Which is precisely the dilemma Thomson Multimedia tried to address by announcing that it will release an upgraded version of its MP3 audio format, called mp3PRO, in April.

The new format, it said, will double the capacity of MP3 files, allowing music lovers to cram more songs onto their computer hard drives or portable players - while maintaining audio quality nearly as good as compact discs.

In other words, less is more and more is more. Not to mention just in time.

Industry experts say that MP3, while still the leading digital audio format, is facing competition from some formidable sources - especially the newest versions of Microsoft’s Windows Media and RealNetworks’ Real Audio formats.

"Both of those have been getting a lot of attention because they can store higher-quality audio in a lot less space than the original MP3," said Ben Sawyer of Digitalmill, a Portland, Maine, consulting company.

"That makes sense, because MP3 has been around a long time. But some of the newer programs have really improved on it. Windows Media, in particular, has been making inroads on MP3, so Thomson had to do something."

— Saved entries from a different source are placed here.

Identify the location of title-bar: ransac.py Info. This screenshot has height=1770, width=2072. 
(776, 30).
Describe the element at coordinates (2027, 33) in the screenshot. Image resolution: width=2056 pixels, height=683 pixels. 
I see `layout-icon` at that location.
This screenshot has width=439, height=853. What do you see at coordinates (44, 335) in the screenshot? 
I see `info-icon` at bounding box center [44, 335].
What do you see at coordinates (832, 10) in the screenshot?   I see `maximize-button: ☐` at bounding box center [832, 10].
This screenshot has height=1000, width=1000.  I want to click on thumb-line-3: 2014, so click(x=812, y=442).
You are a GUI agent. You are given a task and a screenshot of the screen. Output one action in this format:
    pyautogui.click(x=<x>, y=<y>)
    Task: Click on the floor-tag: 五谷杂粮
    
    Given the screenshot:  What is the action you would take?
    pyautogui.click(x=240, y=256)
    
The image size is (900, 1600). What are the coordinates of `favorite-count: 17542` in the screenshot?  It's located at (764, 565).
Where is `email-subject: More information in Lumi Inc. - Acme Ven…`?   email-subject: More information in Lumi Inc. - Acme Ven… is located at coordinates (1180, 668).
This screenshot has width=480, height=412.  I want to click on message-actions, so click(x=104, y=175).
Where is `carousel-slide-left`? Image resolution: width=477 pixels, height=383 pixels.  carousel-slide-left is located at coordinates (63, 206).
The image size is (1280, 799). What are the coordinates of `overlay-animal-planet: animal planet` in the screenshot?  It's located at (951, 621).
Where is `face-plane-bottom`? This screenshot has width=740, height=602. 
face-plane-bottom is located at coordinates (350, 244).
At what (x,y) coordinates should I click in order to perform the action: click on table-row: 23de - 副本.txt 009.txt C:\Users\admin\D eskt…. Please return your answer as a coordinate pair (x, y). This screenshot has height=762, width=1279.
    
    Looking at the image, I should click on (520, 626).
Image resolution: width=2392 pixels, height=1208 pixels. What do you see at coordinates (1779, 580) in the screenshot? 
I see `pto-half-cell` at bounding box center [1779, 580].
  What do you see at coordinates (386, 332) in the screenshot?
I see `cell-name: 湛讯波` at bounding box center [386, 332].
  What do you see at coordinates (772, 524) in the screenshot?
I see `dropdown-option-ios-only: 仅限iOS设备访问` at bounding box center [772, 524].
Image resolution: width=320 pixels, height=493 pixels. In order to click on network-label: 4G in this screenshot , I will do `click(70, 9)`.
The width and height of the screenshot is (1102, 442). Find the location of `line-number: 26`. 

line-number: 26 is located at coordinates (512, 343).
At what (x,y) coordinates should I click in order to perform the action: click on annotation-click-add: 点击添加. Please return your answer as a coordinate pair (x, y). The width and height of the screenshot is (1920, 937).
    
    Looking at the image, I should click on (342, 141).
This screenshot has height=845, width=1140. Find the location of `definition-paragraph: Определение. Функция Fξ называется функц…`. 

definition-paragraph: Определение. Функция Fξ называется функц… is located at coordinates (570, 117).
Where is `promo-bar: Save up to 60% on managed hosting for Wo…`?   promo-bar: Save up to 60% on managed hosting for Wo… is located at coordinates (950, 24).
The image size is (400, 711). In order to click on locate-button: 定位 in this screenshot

Which Thomson freely acknowledged: "From a competitive standpoint, there is a perception out there that MP3 is old technology and it’s going to be eclipsed by the next great, new thing," said David Arland, a spokesman at the U.S. headquarters in Carmel, Ind.

MP3 is a software program known as a codec - or coder/decoder - that takes digital music files from compact discs or other sources and compresses them.

Here’s why that’s significant: High-quality digital music files like those on CDs sound great, but they’re huge. A handful of songs would quickly fill up all but the biggest computer hard drives and take hours to download or upload over standard Internet connections.

Compression programs, such as MP3, take huge audio files, remove bits of data, and shrink them to a size that can be realistically stored or transmitted without significantly hurting the audio quality.

MP3 does that through a technique called "perceptual noise shaping," which takes into account characteristics of the human ear when it decides what parts of a song to remove when it’s compressing a file.

With the current MP3 codec, experience has shown that songs compressed to a size of 128 kilobits of data per second sound virtually indistinguishable from a CD.

Another popular bit-rate size is 64 kbps - typically described as FM-radio quality - that doesn’t sound quite as rich as 128 kbs, but allows users to fit twice as many songs onto computers or hard drives.

The advantage to those smaller MP3 files? With a big enough hard drive, a music fan can store his or her entire song collection on a computer, use a software jukebox program to play them in any order, compile favorite song playlists, burn them onto custom CDs, or load them into portable audio players.